Why Is Secret Rotation a Critical Security Step?

The longer any static secret remains unchanged in a system, the greater the risk of it being compromised or misused. In the event of a breach, an attacker's first target is usually these types of static credentials. If these secrets are not regularly renewed, a once-compromised key can remain valid indefinitely, creating a persistent backdoor.

In my experience, especially in legacy systems or projects with rapid development, I've seen how easily secrets can be overlooked. In a production ERP, there was a database user defined for an old integration that hadn't changed in six years. This user had broad privileges, and this situation was flagged as a major risk during a cybersecurity audit. This example alone demonstrates how vital regular rotation is.

⚠️ The Danger of Long-Lived Secrets

Long-lived secrets can provide attackers with persistent access in the event of a breach. This makes detection difficult and increases the extent of the damage. The longer a secret's lifespan, the higher the probability of that secret being obtained and used by malicious actors.

Furthermore, human error is a significant factor. A developer might accidentally commit a secret to a code repository or leave it exposed in a log file. If this secret is subject to a rotation policy, even such an error will be rendered ineffective after a certain period. I remember accidentally writing an S3 bucket key to test logs while developing the backend for one of my side products. Fortunately, this key had a 30-day rotation period and was automatically renewed a few days after the incident. This limited the impact of a potential vulnerability.
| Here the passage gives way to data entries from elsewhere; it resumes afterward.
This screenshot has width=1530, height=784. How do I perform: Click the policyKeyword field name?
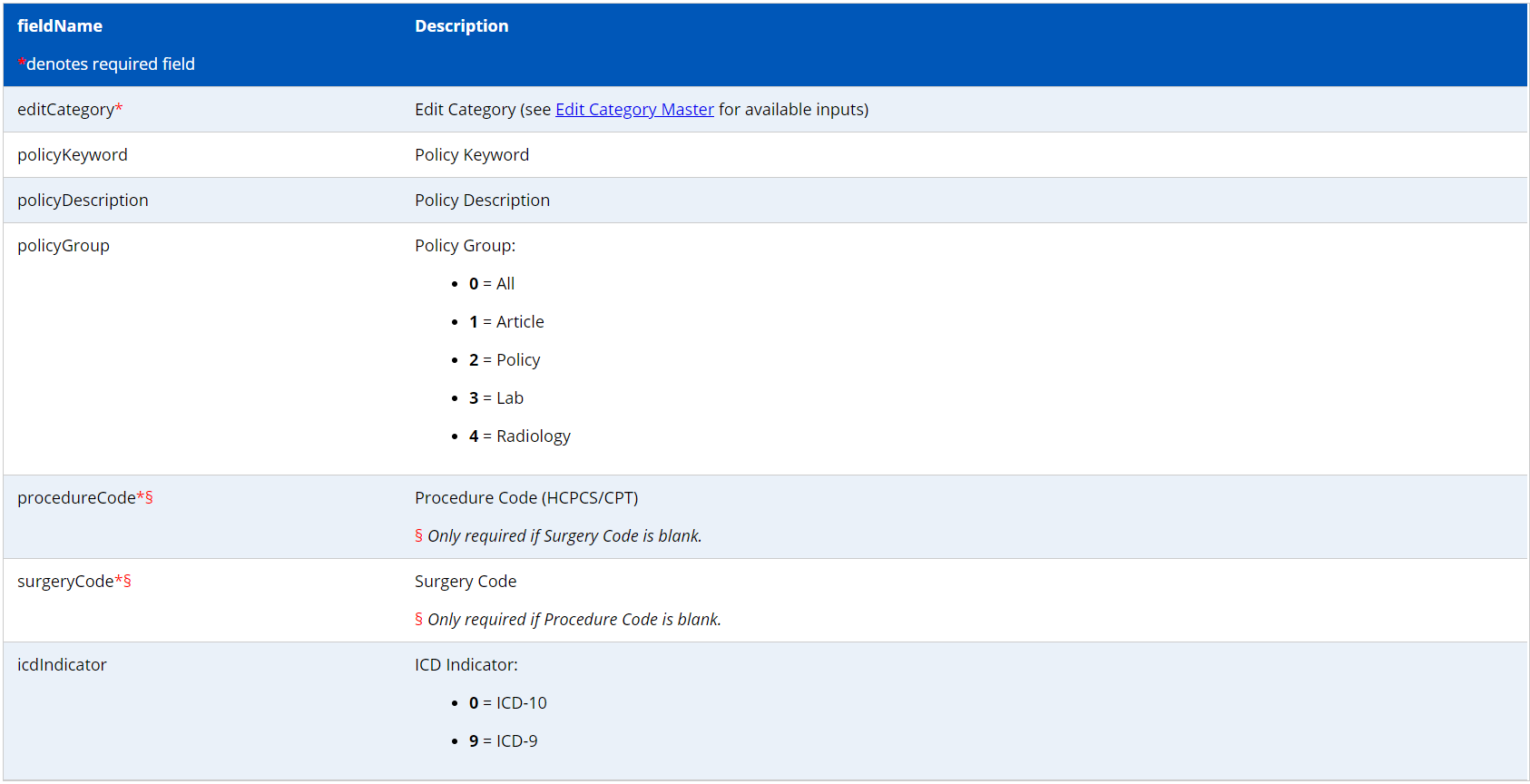coord(73,155)
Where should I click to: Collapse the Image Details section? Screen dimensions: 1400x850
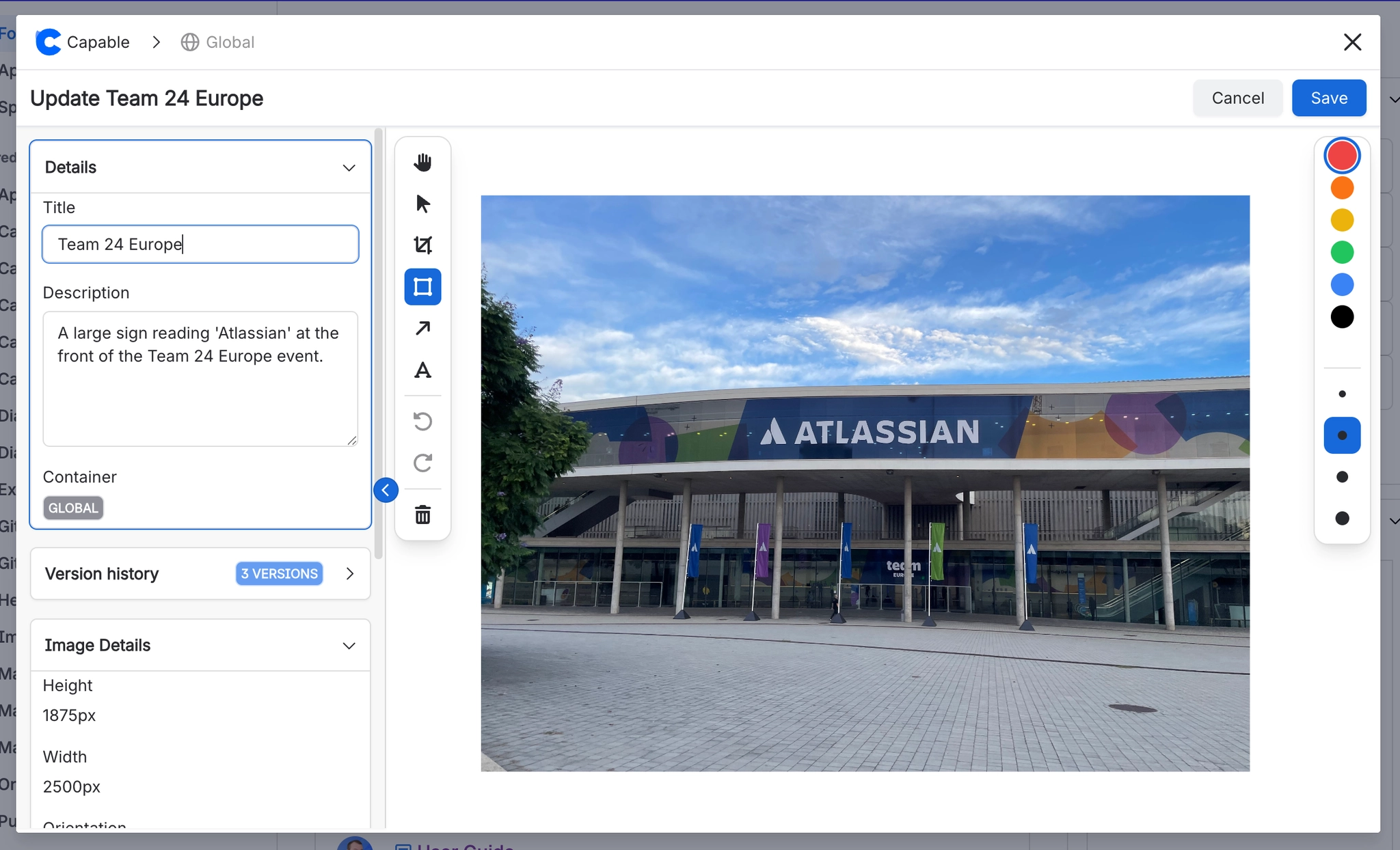pyautogui.click(x=349, y=645)
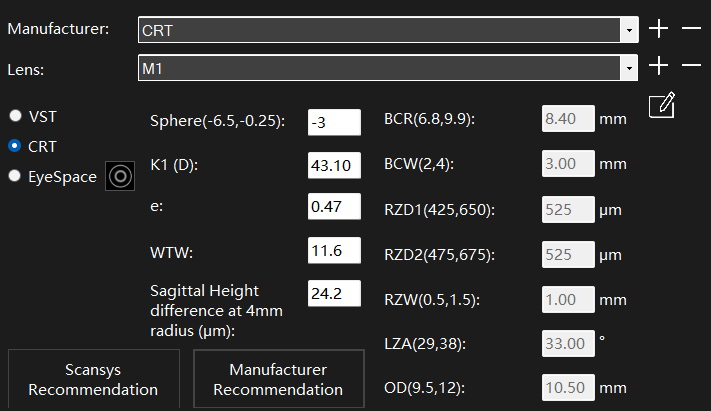The width and height of the screenshot is (711, 411).
Task: Select the VST radio button
Action: point(15,116)
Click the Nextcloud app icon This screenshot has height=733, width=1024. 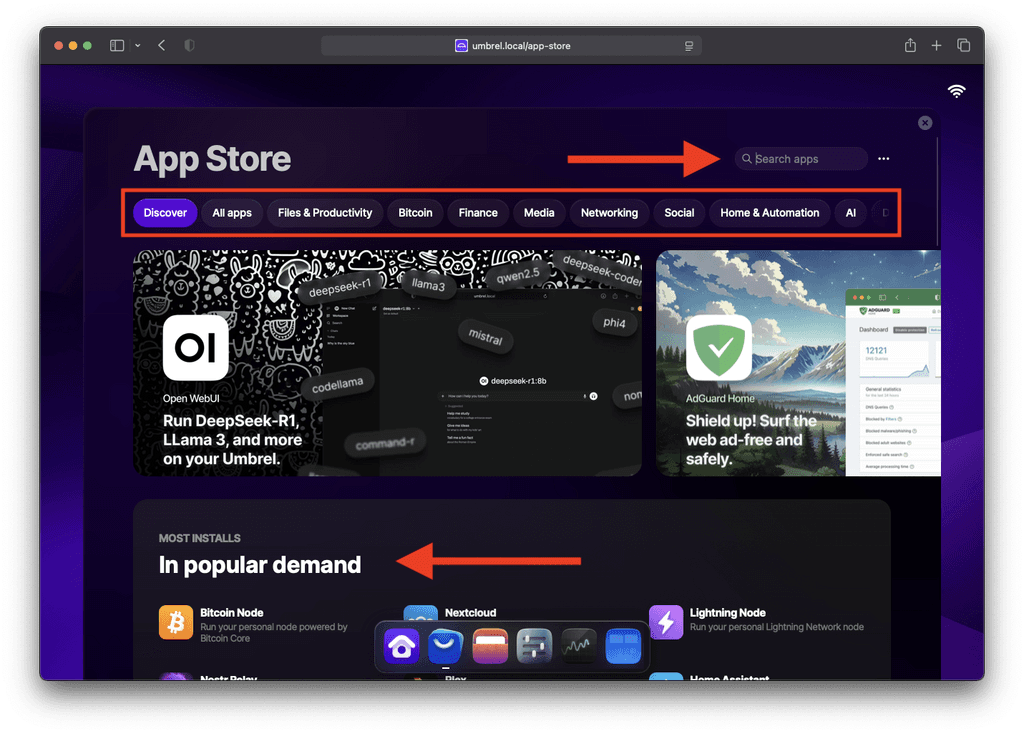421,614
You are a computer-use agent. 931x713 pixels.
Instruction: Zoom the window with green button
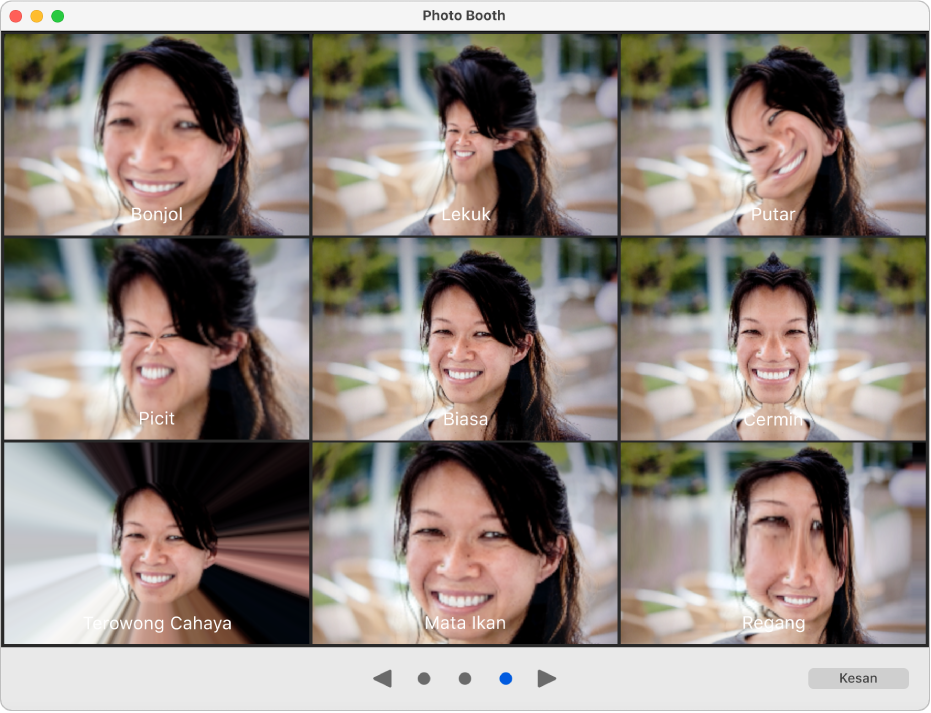58,16
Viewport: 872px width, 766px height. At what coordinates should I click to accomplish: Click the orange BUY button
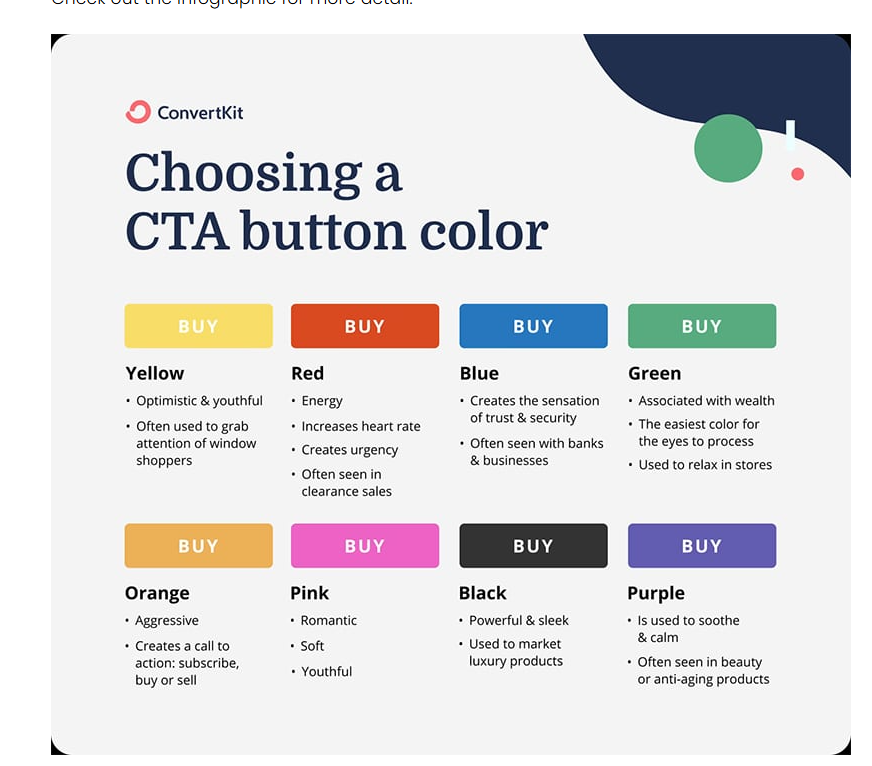pyautogui.click(x=198, y=546)
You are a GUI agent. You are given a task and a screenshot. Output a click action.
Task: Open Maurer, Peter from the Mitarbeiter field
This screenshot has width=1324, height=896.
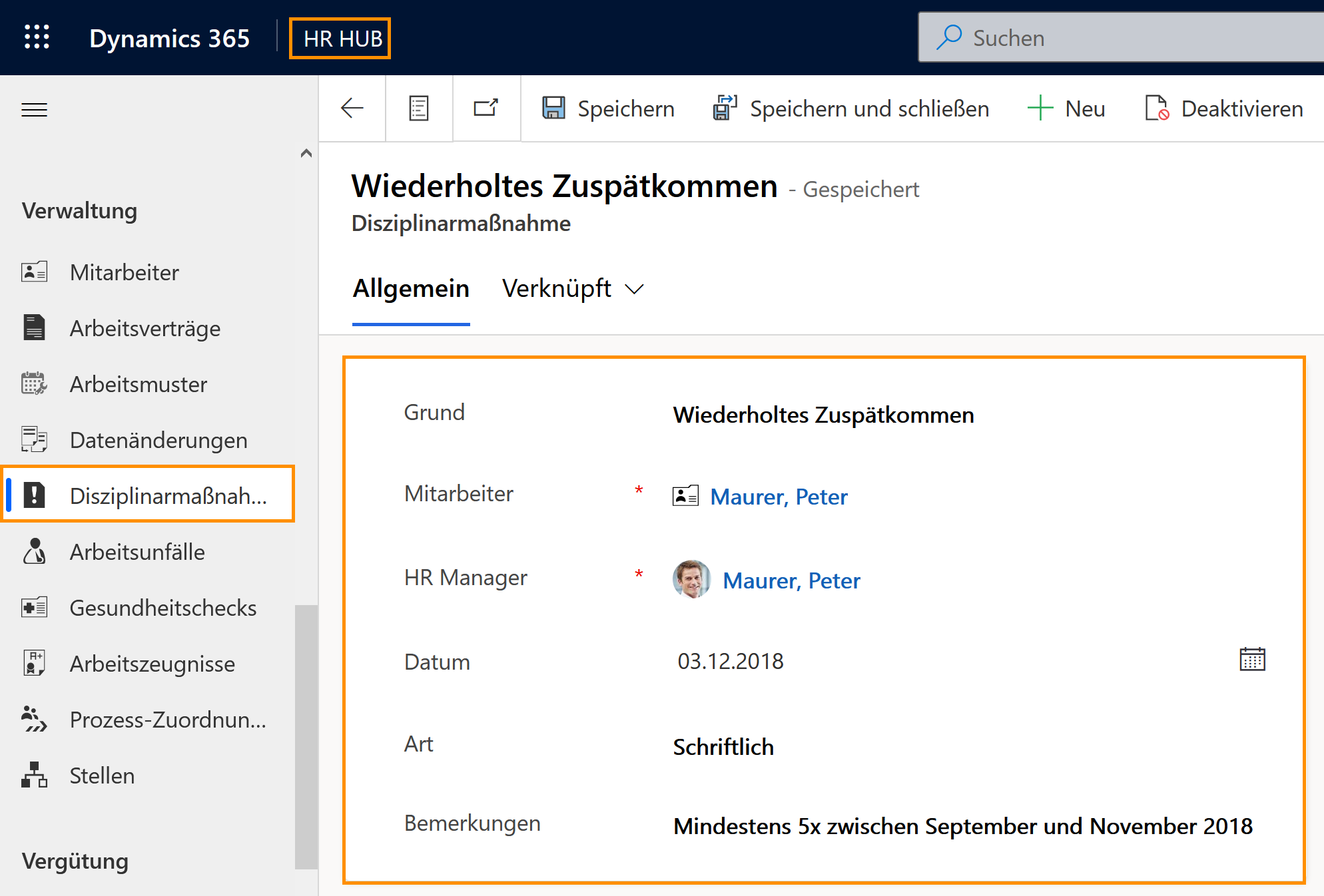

Secret Rotation Strategies and Approaches

There are several different ways to implement secret rotation, and each has its own advantages and disadvantages. Generally, they fall on a spectrum from manual to fully automated.

1. Manual Rotation

This is the simplest method. At regular intervals (e.g., once a month), an administrator or developer manually changes the secret and updates it in all relevant systems. This approach might be feasible for small systems with few secrets. However, it's prone to human error, time-consuming, and tends to be inconsistent.

I tried this method initially for one of my small side products. Every month, I'd put a note on my calendar: "Change DB password and API keys." But I remember skipping a month or two during a busy period and then getting frustrated with myself. As the scale grows or the number of secrets increases, this method becomes unsustainable. Especially changing a secret used by more than 10 applications on a single database server could turn into almost half a day's work.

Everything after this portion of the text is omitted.